Refer now to FIG. 5 for an alternate embodiment of the true complement generator. In operation, the phase 1, 2, 3 and 4 clock pulses occur as previously described. The input data can again be assumed to occur during phase 3 and 4 time as in previous embodiments. Assuming the data is at an up level at the occurrence of phase 3 time, the phase 3 clock pulse will bring point 14 to an up level turning Q25 on. With Q25 on, point B will unconditionally discharge. At the occurrence of the phase 4 clock pulse, Q22 is turned on and since Q23 is still on, a discharge path is provided from point A to the down level provided on the phase 3 clock line. At the same time point B precharges through Q24 and remains charged at the end of phase 4 and during phase 1. Therefore, at the occurrence of the sampling pulse, point B will be at an up level while point A will be at a down level. Conversely, if it were assumed that the input data is at a down level, then Q23 remains off during clock phase 3 time when the line leading to point A is brought to an up level. The up level at point A turns Q25 off providing a discharge path for point B. Point B, however, will precharge during phase 4 through Q24. A discharge path will be provided during the end of phase 4 since the data at point A remained high, i.e. Q23 was off.
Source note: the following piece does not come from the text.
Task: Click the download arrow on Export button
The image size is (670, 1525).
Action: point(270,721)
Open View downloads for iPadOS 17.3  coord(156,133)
Data at points A and B are at an equilibrium point during phases 1 and 2. Since data is sampled during phase 2, a valid output level is obtained.

What has then been described is a dynamic logic buffer for interfacing pulsating logic which results from multi-phase dynamic circuits and providing steady-state logic levels to subsequent current driven circuits. Although an example of four-phase dynamic logic has been used, this invention could be embodied in circuits employing a different number of phases. Accordingly, while the invention has been particularly shown and described with reference to preferred embodiments, it will be understood by those skilled in the art that various changes in form and detail may be made therein without departing from the spirit and scope of the invention.